South Carolina and Charleston are on the list for a future family vacation. I know too much about this Swamp Fox thing, but here goes. I’ve got a box full of research materials and notebooks for a book called “Marion in America” that I still might try to write some day. There’s a curious fact about the Marion name in that it is one of the most popular place names in the US. About 40 states have a city, town, or county named Marion. It’s up there in use with Washington, Lincoln, Franklin, Springfield, and a few more, and it’s because of the Swamp Fox. Around the time that many communities were being settled and established in the US, Francis Marion was a celebrity in among the founding patriots and revolutionaries. Parson Weems, the same man who had written a popular account of George Washington (think, the cherrry tree tale), wrote a romantic version of the Swamp Fox’s exploits as a guerrilla leader in the swamps of South Carolina, giving the British fits as they tried to subdue the locals.

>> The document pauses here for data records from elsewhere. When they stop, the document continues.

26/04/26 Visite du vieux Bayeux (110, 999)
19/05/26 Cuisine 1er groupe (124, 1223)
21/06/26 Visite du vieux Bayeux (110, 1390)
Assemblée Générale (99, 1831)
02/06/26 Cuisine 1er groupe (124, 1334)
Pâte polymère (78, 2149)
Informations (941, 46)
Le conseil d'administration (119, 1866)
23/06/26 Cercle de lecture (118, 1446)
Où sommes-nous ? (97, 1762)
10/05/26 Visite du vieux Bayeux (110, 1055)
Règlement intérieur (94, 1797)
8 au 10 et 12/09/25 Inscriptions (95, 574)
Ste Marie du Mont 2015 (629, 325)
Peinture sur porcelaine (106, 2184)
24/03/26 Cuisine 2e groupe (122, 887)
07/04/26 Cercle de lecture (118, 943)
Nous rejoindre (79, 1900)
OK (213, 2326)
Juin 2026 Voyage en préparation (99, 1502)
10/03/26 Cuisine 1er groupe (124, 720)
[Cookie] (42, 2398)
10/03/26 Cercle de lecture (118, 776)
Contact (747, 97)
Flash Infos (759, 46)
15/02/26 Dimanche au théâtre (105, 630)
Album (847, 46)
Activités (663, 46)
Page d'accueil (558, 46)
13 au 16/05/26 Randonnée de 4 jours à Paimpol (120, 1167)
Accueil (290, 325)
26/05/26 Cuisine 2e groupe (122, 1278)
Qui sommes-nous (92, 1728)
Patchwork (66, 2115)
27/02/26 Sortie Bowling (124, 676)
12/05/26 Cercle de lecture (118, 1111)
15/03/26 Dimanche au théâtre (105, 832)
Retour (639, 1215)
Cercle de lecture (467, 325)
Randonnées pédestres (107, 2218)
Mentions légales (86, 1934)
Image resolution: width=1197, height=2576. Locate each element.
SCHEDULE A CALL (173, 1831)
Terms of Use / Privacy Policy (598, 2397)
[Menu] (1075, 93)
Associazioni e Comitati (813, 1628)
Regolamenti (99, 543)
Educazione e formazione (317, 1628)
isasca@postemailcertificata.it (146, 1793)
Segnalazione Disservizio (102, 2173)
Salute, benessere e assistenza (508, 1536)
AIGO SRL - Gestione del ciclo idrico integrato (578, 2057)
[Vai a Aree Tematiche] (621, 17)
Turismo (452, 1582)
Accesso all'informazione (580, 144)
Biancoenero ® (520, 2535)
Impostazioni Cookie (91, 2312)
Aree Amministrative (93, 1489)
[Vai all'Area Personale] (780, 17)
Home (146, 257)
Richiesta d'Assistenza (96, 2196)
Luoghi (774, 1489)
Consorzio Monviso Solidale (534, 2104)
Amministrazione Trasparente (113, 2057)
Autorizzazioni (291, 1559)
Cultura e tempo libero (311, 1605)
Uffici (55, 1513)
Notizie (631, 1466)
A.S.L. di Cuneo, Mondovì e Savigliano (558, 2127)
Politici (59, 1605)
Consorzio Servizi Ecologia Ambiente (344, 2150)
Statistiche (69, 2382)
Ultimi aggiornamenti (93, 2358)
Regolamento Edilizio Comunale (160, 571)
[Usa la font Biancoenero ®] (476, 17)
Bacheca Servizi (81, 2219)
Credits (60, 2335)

We used to have a Marion Street in the Acre (near Adams Street and Jefferson Street and not far from Franklin Court), until a City Council vote a few years ago changed it to an earlier iteration as Dublin or Cork street (can’t recall which is which). I am still baffled by the reasoning; there could have been a compromise with a second sign added below saying “Previously Dublin Street,” which is how other communities have dealt with such changes I’m told. Anyway, some folks thought nothing of the change because they were under the mistaken impression that the Marion in quesiton was a Franco American house builder instead of a hero of the Revolution. There was supposed to be a plaque placed in the vicinity of the two streets referening Marion and LaGrange streets. Oh, yes, LaGrange was a tribute to the Marquis de Lafayette, whose ancestral home on France was LaGrange (think, Monticello for Jefferson). Lafayette was considered disposable, too. A shame, really, to erase recognition for another hero of the Revolution and a tribute to a piece of French history in North America.
At rareandforgotten.com you can get the whole Swamp Fox series for 25 bucks.
Don’t know if we’d enjoy it as much as we did when we were 13…
I used to show my kids old Fess Parker Daniel Boone stuff just to keep them away from some of the mind-numbingly inane programming about spoiled rich people on MTV — worked for a while.